Cam Reddish (9%) - Maybe Lonnie Walker IV didn’t have the most out-of-the-blue game of the week with Reddish going for a career-high 25 points with six rebounds, one block, three steals and four 3-pointers in a career-high 37 minutes. Prior to Wednesday, Reddish was shooting just 28.8% from the field, averaging 7.2 points, 3.6 boards, 1.7 dimes, 0.9 steals, 0.3 blocks and 0.8 treys. I’m not really buying it and Huerter coming back hurts, but crazier things have happened and the Hawks did say they want to play him 30 minutes. Plus, they’re horrible right now with the league-worst -14.2 net rating in the last 12 games, so what do they have to lose? It's fairly clear the Hawks want to play Trae Young, Hunter, Huerter, Reddish and John Collins a whole lot.

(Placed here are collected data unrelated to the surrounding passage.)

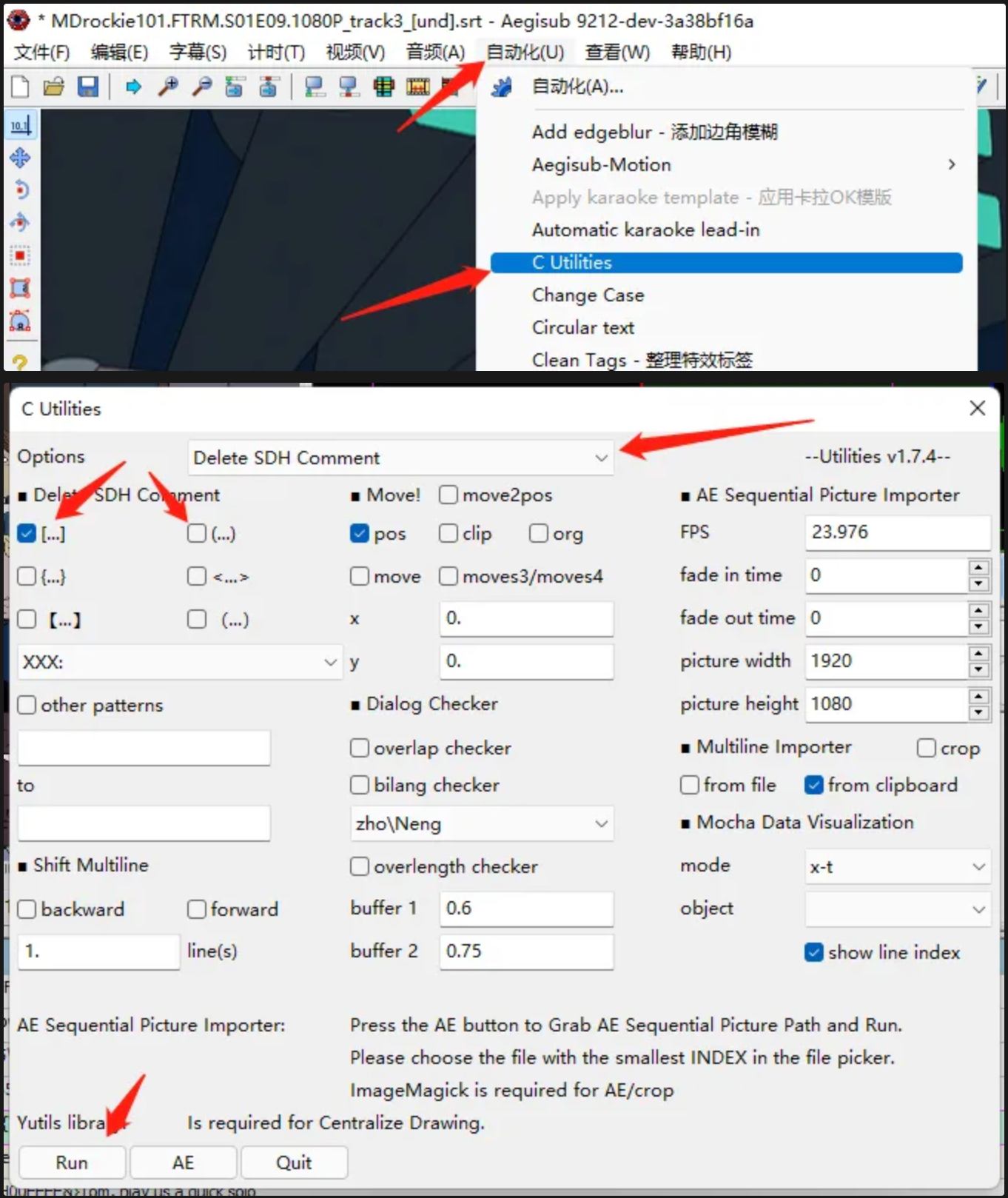This screenshot has width=1008, height=1198.
Task: Open the Aegisub-Motion submenu
Action: 740,164
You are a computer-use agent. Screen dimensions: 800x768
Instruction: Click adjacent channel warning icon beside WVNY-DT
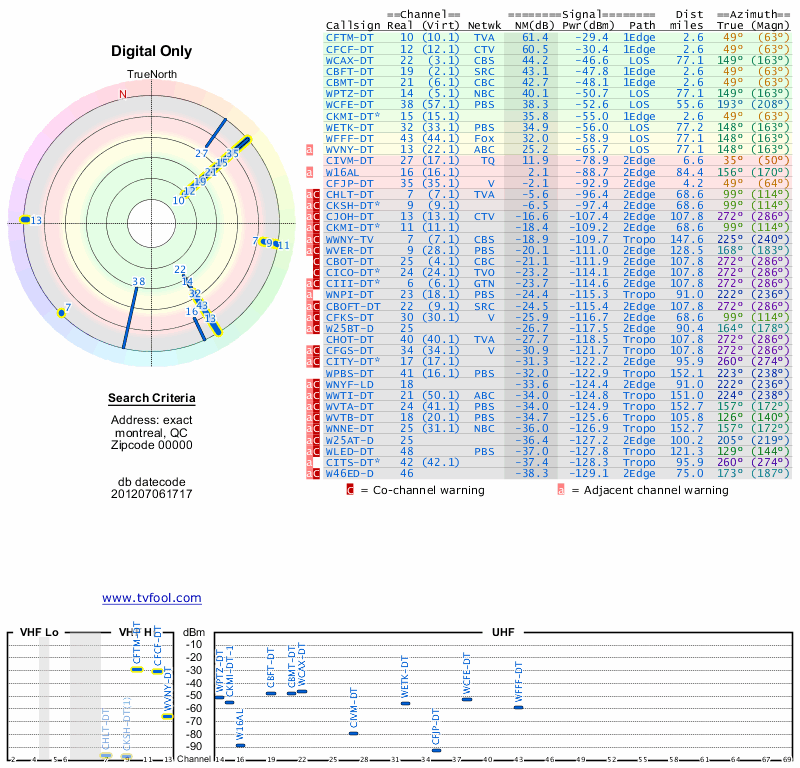[310, 149]
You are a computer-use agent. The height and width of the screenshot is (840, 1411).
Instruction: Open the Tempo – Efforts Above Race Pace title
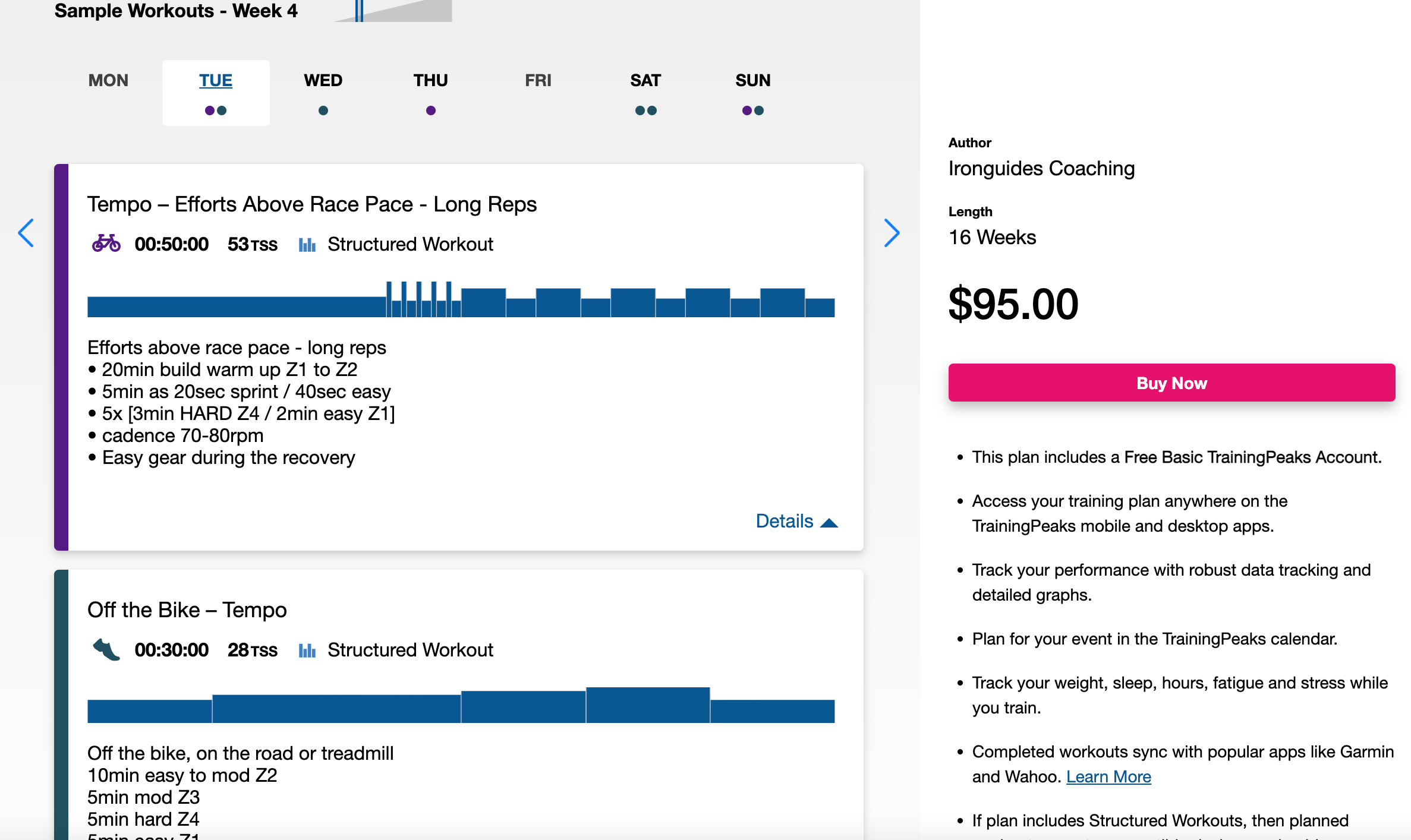pyautogui.click(x=312, y=204)
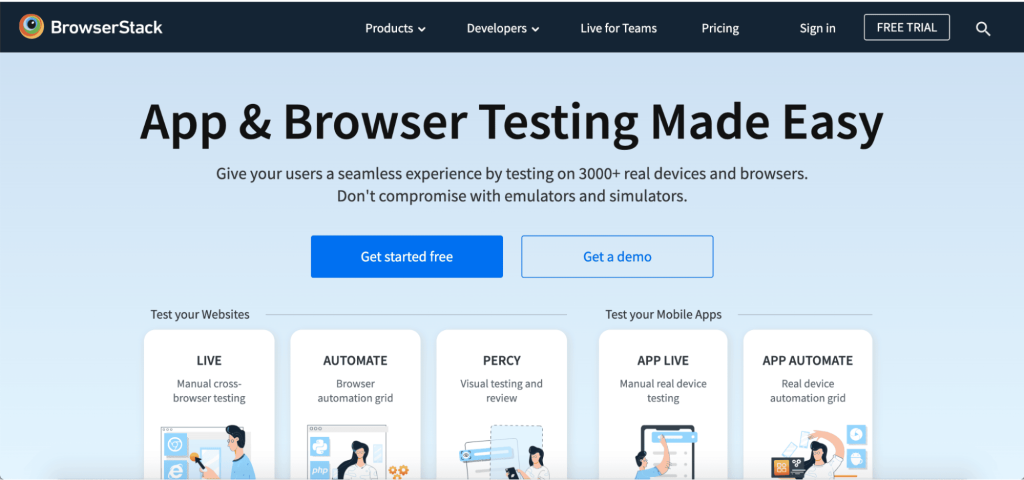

Damian Jones (5%) - A bit of a double (and quadruple) dip here on a guy constantly in this article, but Jones has been too good to leave out, posting career-high scoring games in back-to-back games with 20 on Wednesday and 16 on Monday. He’d be even higher on this list, but don’t forget John Collins is coming back later this month to cut into the center minutes. Still, Jones has clearly beat out Bruno Fernando and the Hawks likely won’t be starting Alex Len unless they need to. If you need a big with blocks and great FG%, add him and just cross that Collins bridge when we get to it.

Ty Jerome (1%) - He made his NBA debut this week and he’s been productive so far, averaging 4.5 points, 2.0 boards, 5.5 dimes, 2.5 steals and 0.5 treys in just 15.2 minutes per game. Jerome has been the straight backup to Ricky Rubio, but already ascending to that status with so many other options speaks volumes. Back in camp, Devin Booker called him the most impressive player at camp. "I kind of knew what to expect from watching him at the NCAA Tournament," Booker said. "It was the first time I had ever seen him play. He can do a little bit of everything; pass, dribble shoot. A high-IQ guy. He knows how to play the game. He knows how to make reads." It wouldn’t be a surprise to see him find a path to two-PG lineups, especially with Jevon Carter being the sub for Devin Booker in the first quarter these days. Coach Monty Williams also said he wants to develop Jerome. 

Jordan McRae (5%) - Another multiple-dip guy in this column, McRae has locked up a bigger role with C.J. Miles out indefinitely. He looks to be ahead of Troy Brown on the scoring totem pole while the Wizards continue to play in high-scoring games. He’s seen more late minutes, too.

Sviatoslav Mykhailiuk (0%) and Langston Galloway (16%) - Betting against Kennard’s knee here with Svi. Back in September, coach Dwane Casey said Kennard had some knee tendinitis over the summer, and again Kennard had left knee soreness in the preseason. Perhaps the biggest takeaway here is that I would definitely be trying to trade Kennard, but take a look at Svi in deeper leagues. Galloway has also seen more minutes and has a lot of paths to more playing time with so many injury-prone players on the Pistons.

John Henson (0%) - He was back on Tuesday with 14 minutes and he should stay in the rotation. When Tristan Thompson or Kevin Love sit out, Henson could have some value as per-minute guy with his blocks.

Solomon Hill (1%), Grayson Allen (0%) and Marko Guduric (0%) - These guys are going to be the main SG/SF/PF options for the Grizzlies bench. Allen did see some closing minutes over Dillon Brooks on Wednesday, so that could be something to watch.